Unique Frog Hospital needs volunteer help

THE COUNTRY’S first dedicated facility to nurse sick and injured frogs back to health and find out more about what harms them is calling for volunteers and donations to help maintain its rental property at Mission Beach.

By David Gardiner

The Frog Hospital’s Deborah Pergolotti with a sick white-lipped tree frog
The Frog Hospital’s Deborah Pergolotti with a sick white-lipped tree frog

Researcher Deborah Pergolotti established the unique frog hospital in Cairns some years ago but had to move it to a more suitable, environmentally friendly location, ending up in a house and land. 

“We really needed to know how to recover frogs,” she said. 

“It had never been done before, we didn’t know how to do it.” 

She started receiving frogs from the public that had things wrong with them and worked with vets to try to find out what was recoverable or treatable. 

“How do you recognise the different problems, what treatments would work or would not work, what problems are not fixable and therefore the animal has to be put down.” 

She had been volunteering with frog conservation groups for many years when she saw the devasting effects on the country’s frog species of chytrid fungus. The fungus has since the 1990s caused the decline of 43 frog species. Of those, seven are now extinct and six at high risk of extinction. 

Currently the facility is challenged by a disturbingly higher number of frog cancer cases which Ms Pergollotti is trying to investigate. There are possible links between the cancer and the use of neonicotinoid chemicals - a class of neuro-active insecticides chemically similar to nicotine. 

In 2014, the European Food Safety Commission found that the neoni-cotinoid pesticides ‘acetamiprid’ and ‘imidacloprid’, linked to bee deaths, were also harmful to humans. 

Overseas research also indicates the chemicals disable the immune systems on a wide variety of animal types – not only bees, but birds and frogs, making them more susceptible to predators and illnesses.
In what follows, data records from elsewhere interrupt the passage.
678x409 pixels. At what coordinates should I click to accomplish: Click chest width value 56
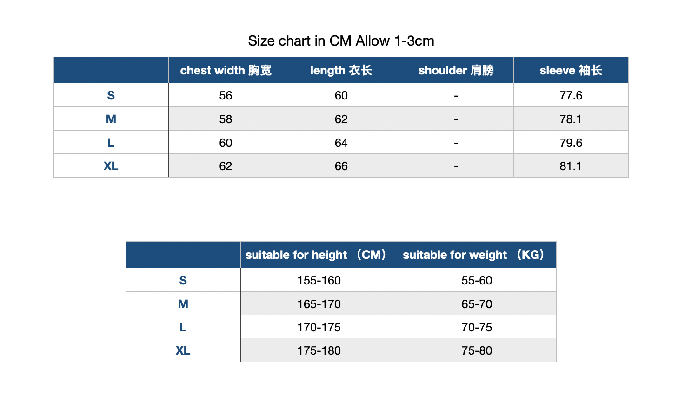[226, 95]
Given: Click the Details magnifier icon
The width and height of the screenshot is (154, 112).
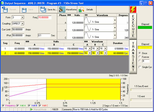Looking at the screenshot, I should tap(82, 10).
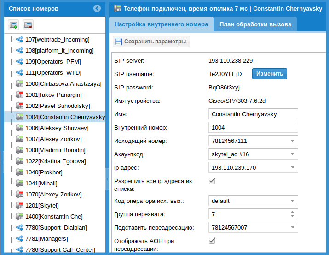Click the Сохранить параметры button
This screenshot has height=255, width=329.
click(x=151, y=42)
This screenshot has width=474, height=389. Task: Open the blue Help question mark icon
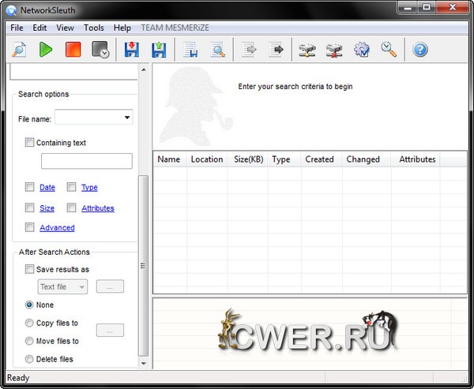click(x=420, y=50)
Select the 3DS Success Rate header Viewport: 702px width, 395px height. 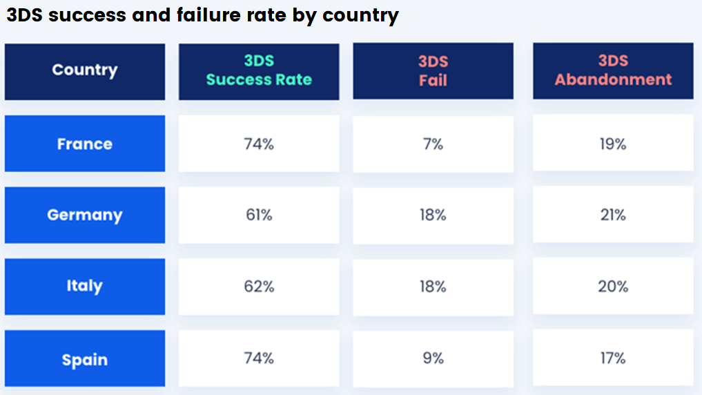point(259,70)
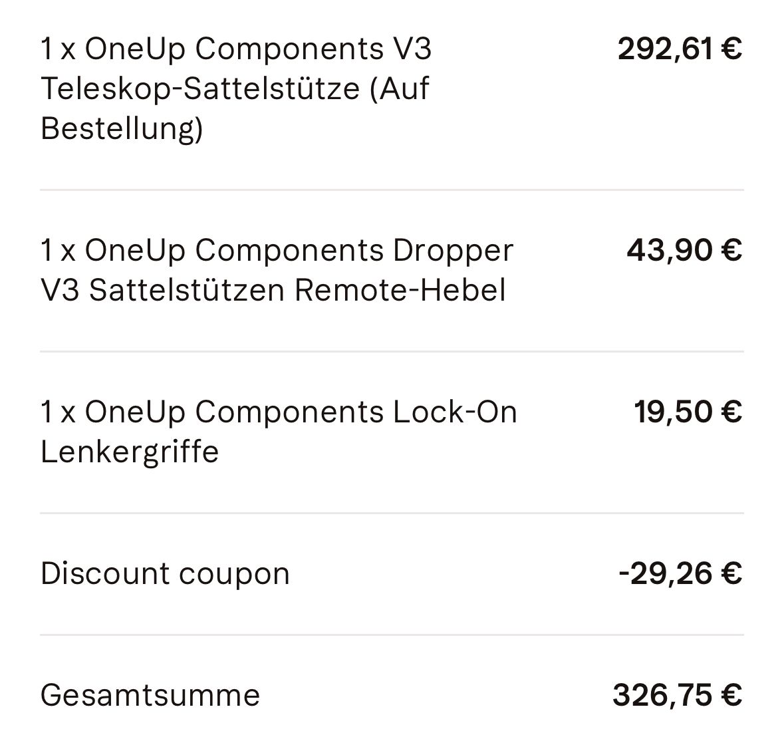Click the 292,61 € price

680,49
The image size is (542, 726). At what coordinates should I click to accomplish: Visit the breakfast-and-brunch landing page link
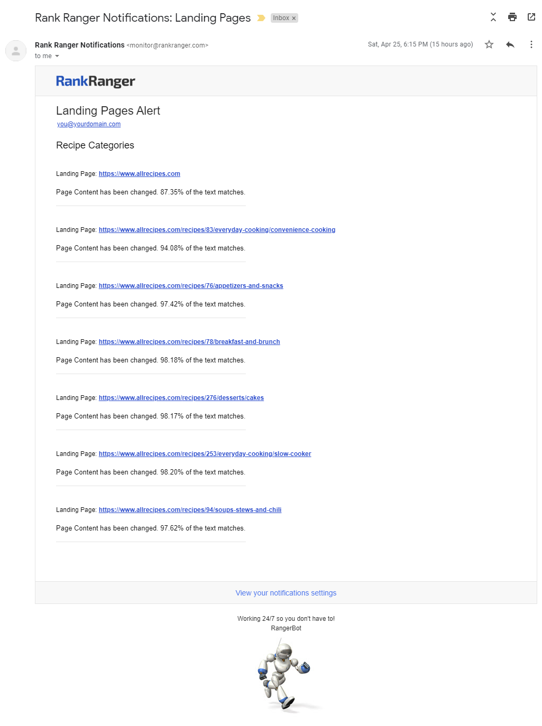click(x=189, y=342)
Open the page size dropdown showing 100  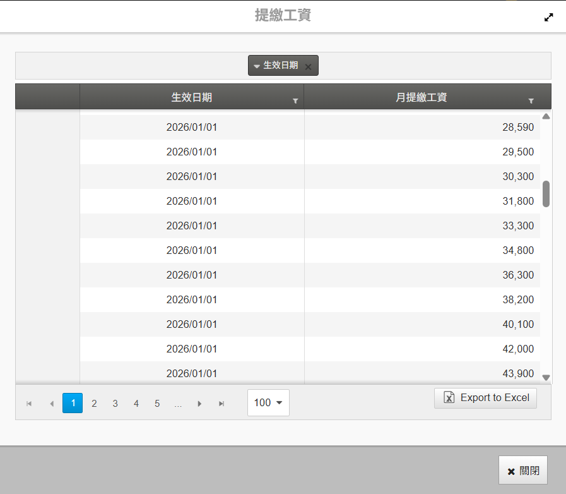[x=268, y=402]
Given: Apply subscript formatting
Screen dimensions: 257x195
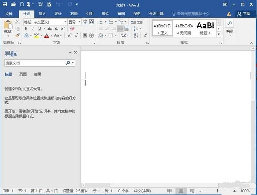Looking at the screenshot, I should 57,29.
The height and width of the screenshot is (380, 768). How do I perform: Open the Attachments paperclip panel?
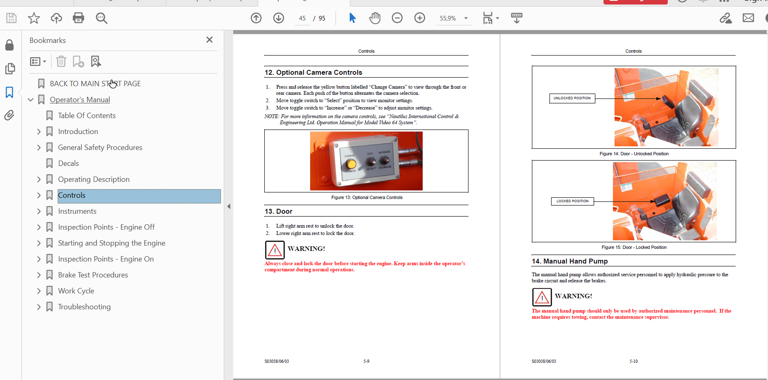coord(9,116)
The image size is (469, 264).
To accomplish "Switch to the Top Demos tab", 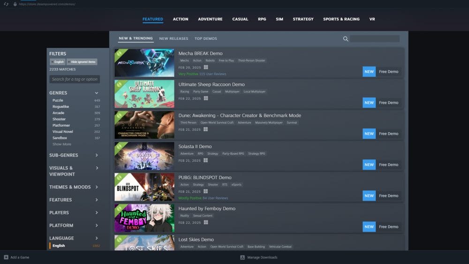I will pyautogui.click(x=206, y=38).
Ms Pergollotti said she has noticed disturbing trends since she started the frog hospital in 1998. “We’ve been seeing that the frogs’ immune systems are just not working properly, and they are coming down with every possible environmental pathogen and parasite out there. 

More frog cancer cases than ever
More frog cancer cases than ever

“If we could pinpoint the exact relationship of the neonicotinoids with frog populations, that would actually be a key process to go through.” 

More than 3,400 frogs taken in since it started, the hospital still receives rescued frogs from Mission Beach and surrounding areas but gives advice all over Australia, mainly because there are very few other places or personnel who can help rehabilitate sick or injured frogs. 

“It’s really quite sad that after all this time – over 20 years since I first put the concept of frog concept on the radar – there’s still so few people in the country that actually are experienced with frogs.” 

In the meantime, so that she can focus more on the research, volunteers are needed to help maintain the frog hospital property at Carmoo, Mission Beach, and deal with their many communications, mainly emails and phone calls. “The more hands you’ve got, the less work each person has to do.” 

Donations are what keep the hospital going and are always welcome to cover costs such as rent, phone, internet, power, running the group’s vehicle and of course animal care expenses such as medicine. 

“Sometimes we get cases in where we have to have a lab identify what is wrong with that animal and that often costs $300 a frog.” 

They also need to constantly document what’s wrong with the frogs they receive into the hospital, pathology work and disseminating the information to researchers around the country, in the hope of helping save the decline of many species.